TEKS YANG DIBERIKAN:
#####

> >

Demokrasi Digital di Ujung Jempol

Advertorial | 19 Oktober 2021, 15:19 WIB
Ilustrasi demokrasi digital masyarakat. (Sumber: Dok. Marygops)

JAKARTA, KOMPAS.TV - Ruang demokrasi di masa pandemi Covid-19 menjadi terbatas bagi adanya pertemuan masyarakat secara fisik. Tidak hanya itu, urusan ekonomi, kesehatan, pendidikan, politik, sosial, dan lainnya diatur dan dibatasi demi mencegah menyebarnya virus corona. 

Sejak itu, kebutuhan masyarakat akan ruang publik berpindah ke ruang digital. Internet memampukan ruang-ruang digital untuk saling terhubung dan menghubungkan warga menjadi warganet.

Dalam pemikiran Hannah Arendt (Marjin Kiri, 2012), ruang publik adalah tempat manusia bebas bersama-sama membicarakan dan memutuskan persoalan-persoalan publik secara argumentatif. Menurut filsuf Yahudi ini, demokrasi dan politik berbasis pada kemajemukan manusia.

#####

BAHAN YANG DIBERIKAN:
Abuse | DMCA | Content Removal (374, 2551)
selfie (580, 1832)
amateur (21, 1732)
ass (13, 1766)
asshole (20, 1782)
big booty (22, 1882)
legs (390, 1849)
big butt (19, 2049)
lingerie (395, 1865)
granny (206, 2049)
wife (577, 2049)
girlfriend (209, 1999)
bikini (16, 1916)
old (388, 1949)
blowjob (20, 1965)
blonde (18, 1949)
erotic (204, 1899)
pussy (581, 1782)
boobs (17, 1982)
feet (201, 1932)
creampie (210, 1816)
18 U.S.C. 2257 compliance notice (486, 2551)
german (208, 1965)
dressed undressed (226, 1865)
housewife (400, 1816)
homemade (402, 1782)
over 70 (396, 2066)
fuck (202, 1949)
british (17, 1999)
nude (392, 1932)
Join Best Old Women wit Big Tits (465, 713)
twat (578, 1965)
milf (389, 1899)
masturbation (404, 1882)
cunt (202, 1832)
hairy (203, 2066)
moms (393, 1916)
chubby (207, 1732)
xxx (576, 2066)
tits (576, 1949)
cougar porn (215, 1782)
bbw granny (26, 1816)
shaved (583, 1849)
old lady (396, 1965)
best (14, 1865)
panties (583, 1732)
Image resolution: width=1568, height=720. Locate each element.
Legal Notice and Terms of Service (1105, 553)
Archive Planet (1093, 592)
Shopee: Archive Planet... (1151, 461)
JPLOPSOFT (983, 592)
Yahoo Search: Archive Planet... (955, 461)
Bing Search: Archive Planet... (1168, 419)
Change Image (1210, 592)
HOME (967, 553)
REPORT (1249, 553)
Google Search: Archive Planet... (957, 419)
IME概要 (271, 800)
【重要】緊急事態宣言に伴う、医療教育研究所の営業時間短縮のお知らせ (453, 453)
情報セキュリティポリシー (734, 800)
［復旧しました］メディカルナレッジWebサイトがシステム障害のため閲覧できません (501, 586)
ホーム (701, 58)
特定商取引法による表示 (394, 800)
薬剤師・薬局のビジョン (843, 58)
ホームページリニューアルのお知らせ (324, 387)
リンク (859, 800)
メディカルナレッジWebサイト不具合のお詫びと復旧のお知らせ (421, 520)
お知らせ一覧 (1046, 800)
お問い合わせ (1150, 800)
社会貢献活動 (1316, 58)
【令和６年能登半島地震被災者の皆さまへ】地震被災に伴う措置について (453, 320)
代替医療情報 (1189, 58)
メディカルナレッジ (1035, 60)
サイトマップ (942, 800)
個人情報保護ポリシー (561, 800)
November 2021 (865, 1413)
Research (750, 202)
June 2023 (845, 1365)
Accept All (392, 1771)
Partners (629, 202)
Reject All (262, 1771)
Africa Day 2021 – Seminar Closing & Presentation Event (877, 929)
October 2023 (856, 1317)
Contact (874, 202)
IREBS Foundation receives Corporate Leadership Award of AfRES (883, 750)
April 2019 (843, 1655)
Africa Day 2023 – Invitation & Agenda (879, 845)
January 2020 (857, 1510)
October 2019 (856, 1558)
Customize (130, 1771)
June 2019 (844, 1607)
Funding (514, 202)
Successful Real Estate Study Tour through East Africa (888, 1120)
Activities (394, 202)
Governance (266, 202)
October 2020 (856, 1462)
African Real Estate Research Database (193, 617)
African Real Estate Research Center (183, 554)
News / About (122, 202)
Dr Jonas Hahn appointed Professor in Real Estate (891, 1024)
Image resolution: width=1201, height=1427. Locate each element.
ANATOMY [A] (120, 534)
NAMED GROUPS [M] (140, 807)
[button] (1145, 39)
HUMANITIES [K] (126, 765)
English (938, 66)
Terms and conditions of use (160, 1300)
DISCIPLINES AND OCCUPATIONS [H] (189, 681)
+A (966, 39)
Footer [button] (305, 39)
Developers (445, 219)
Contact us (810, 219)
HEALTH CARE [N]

#####

PETUNJUK LATIHAN:
**1.** Jawab pertanyaan berikut berdasarkan teks tentang demokrasi digital.
(a) Demi mencegah apa urusan ekonomi, kesehatan, pendidikan, dan lainnya diatur dan dibatasi?
(b) Apa yang memampukan ruang-ruang digital untuk saling terhubung?
(c) Menurut Hannah Arendt, demokrasi dan politik berbasis pada apa?
**2.** Tulis ulang bagian teks tentang demokrasi digital, mulai dari kata-kata "Sejak itu, kebutuhan" dan berhenti setelah "pada kemajemukan manusia.". Ganti "filsuf" dengan "pemikir".
Gunakan teks itu saja sebagai sumber, bukan entri.

JAWABAN BERURUTAN:
**1.**
(a) Demi mencegah menyebarnya virus corona.
(b) Internet.
(c) Kemajemukan manusia.

**2.**
Sejak itu, kebutuhan masyarakat akan ruang publik berpindah ke ruang digital. Internet memampukan ruang-ruang digital untuk saling terhubung dan menghubungkan warga menjadi warganet.

Dalam pemikiran Hannah Arendt (Marjin Kiri, 2012), ruang publik adalah tempat manusia bebas bersama-sama membicarakan dan memutuskan persoalan-persoalan publik secara argumentatif. Menurut pemikir Yahudi ini, demokrasi dan politik berbasis pada kemajemukan manusia.